* [What to work on]: With the pictures excluded, retype the records that follow exactly.
*** Record excerpts Section Begins ***
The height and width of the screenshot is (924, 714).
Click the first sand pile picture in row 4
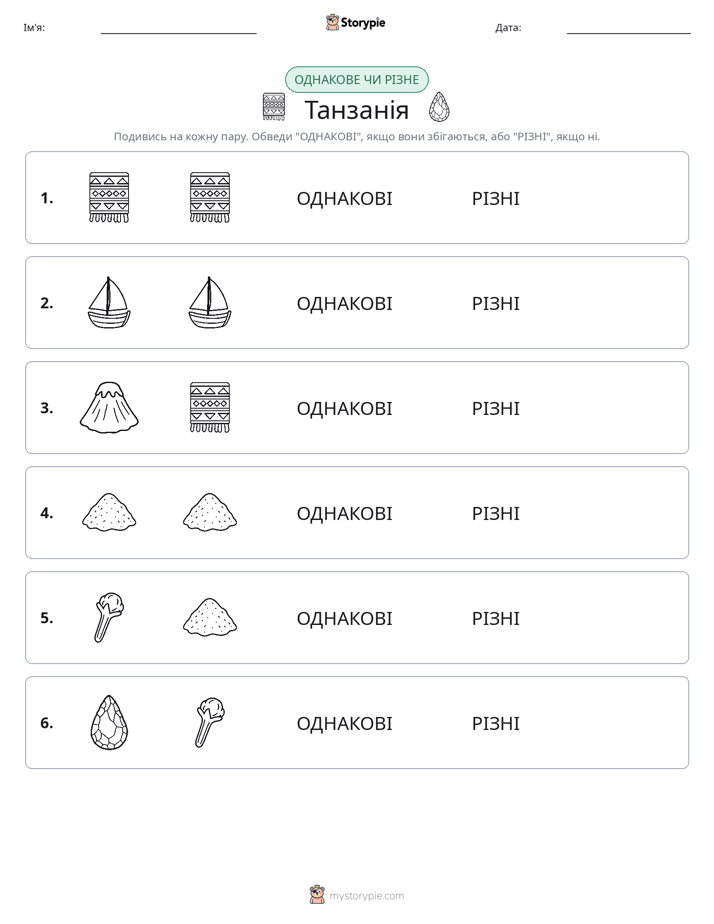[109, 512]
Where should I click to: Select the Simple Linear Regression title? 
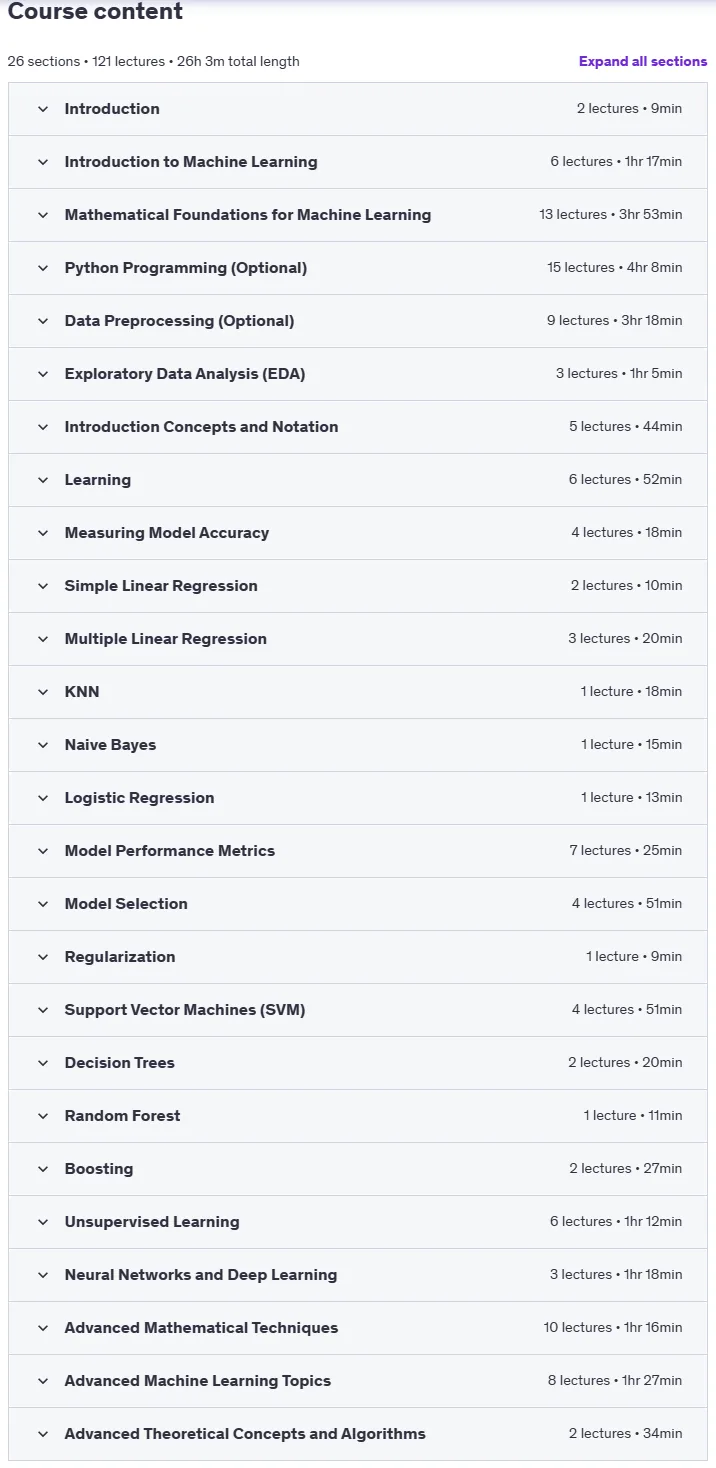161,586
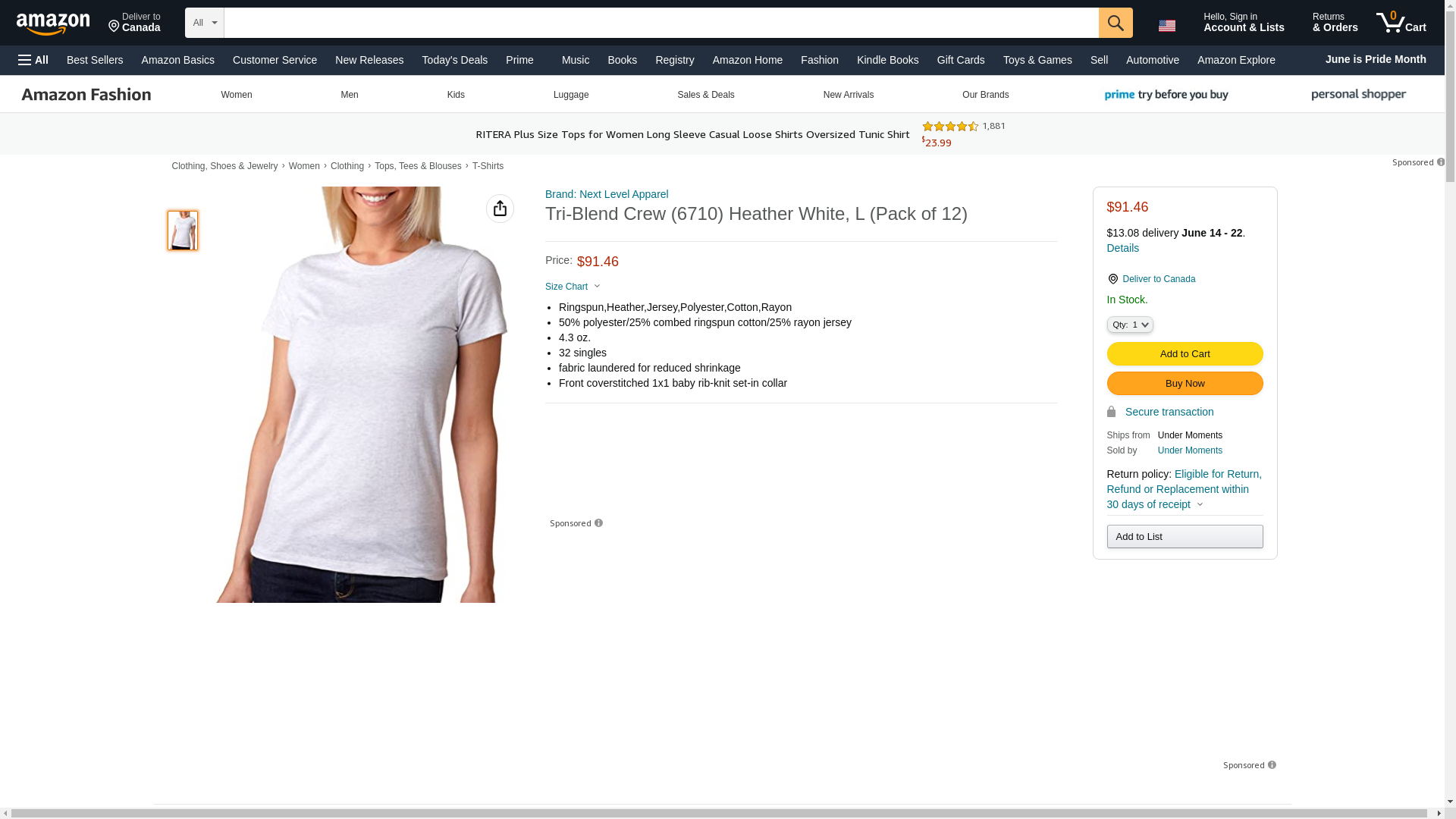
Task: Click inside the search input field
Action: point(661,23)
*** Record excerpts Section Ends ***
* [Solution]:
The height and width of the screenshot is (924, 714).
Click the first sand pile picture in row 4
[109, 512]
Where should I click to: Select the Simple Linear Regression title? 
161,586
Task: Click inside the search input field
Action: point(661,23)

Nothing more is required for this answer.